As LSF is generally implicitly formulated or even defined by a black-box model, it is difficult to obtain λ^(k) analytically and accurately. In this paper, it is proposed to approximate λ^(k) with reference to λ^{(k − 1)}. Assume that λ^(k) equals to λ^{(k − 1)} for the similar misclassification ratio due to the similar LSF nonlinearity feature in the two consecutive iterations. Then

$$ {\displaystyle \begin{array}{l}{\lambda}^{(k)}=\frac{N_E^{(k)}}{N_U^{(k)}}=\frac{N_E^{\left(k-1\right)}-\varDelta {N}_E^{(k)}}{N_U^{\left(k-1\right)}-\varDelta {N}_C^{(k)}},\kern1em {\lambda}^{\left(k-1\right)}=\frac{N_E^{\left(k-1\right)}}{N_U^{\left(k-1\right)}}\\ {}{\lambda}^{(k)}={\lambda}^{\left(k-1\right)}\Rightarrow {\lambda}^{(k)}=\frac{\varDelta {N}_E^{(k)}}{\varDelta {N}_C^{(k)}}=\frac{N_E^{\left(k-1\right)}}{N_U^{\left(k-1\right)}}=\frac{N_E^{(k)}}{N_U^{(k)}}\\ {}\varDelta {N}_E^{(k)}=\Big\{\begin{array}{l}\varDelta {N}_C^{S(k)},\kern4em \mathrm{LSF}\ \mathrm{is}\ \mathrm{concave}\\ {}\varDelta {N}_C^{(k)}-\varDelta {N}_C^{S(k)},\kern1em \mathrm{LSF}\ \mathrm{is}\ \mathrm{convex}\end{array}\end{array}} $$

(32)

With λ^(k) obtained from (32), the reliability estimation error can be estimated with (26) or (31).
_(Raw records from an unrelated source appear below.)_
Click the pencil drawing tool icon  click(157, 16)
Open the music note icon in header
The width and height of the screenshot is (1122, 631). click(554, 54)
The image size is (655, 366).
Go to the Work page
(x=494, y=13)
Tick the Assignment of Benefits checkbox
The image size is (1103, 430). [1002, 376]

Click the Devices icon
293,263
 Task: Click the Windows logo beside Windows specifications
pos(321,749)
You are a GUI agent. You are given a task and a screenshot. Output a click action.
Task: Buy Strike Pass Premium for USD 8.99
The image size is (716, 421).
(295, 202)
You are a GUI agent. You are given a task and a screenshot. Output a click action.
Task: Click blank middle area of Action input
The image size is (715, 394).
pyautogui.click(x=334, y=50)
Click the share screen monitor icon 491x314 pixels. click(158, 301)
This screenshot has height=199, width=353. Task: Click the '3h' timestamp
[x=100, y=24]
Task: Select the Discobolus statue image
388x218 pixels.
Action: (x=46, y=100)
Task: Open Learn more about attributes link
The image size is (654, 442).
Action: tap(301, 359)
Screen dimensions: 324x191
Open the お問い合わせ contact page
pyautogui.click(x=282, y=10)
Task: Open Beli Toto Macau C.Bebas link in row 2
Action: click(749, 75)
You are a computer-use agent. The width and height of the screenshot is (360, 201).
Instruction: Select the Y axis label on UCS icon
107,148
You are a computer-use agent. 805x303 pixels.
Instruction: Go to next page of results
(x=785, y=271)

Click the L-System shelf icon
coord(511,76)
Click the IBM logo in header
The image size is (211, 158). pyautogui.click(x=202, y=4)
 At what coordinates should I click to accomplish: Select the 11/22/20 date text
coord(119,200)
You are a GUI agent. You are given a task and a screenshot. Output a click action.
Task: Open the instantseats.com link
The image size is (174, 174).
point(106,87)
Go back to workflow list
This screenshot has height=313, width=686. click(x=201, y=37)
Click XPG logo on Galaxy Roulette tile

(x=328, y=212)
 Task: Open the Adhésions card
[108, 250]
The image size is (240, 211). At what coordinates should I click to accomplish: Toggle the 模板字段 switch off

The multiple-MPP situation

Similar to the single-MPP situation, the estimation error mainly comes from the misclassified samples in the unimportant region, which is affected by the probability mass of the unimportant area and the LSF nonlinearity in this area. In the kth iteration, due to the complexity of the area overlapping, each sample in the unimportant region \( {s}_i\in {\varOmega}_U^{(k)} \) may simultaneously belong to the unimportant regions of several MPPs. To analyze the misclassification risk, it is proposed to determine first which MPP’s unimportant region \( {\varOmega}_{U\_i}^{(k)} \) the sample \( {s}_i\in {\varOmega}_U^{(k)} \) is associated to such that it has the biggest risk. The algorithm is proposed as follows.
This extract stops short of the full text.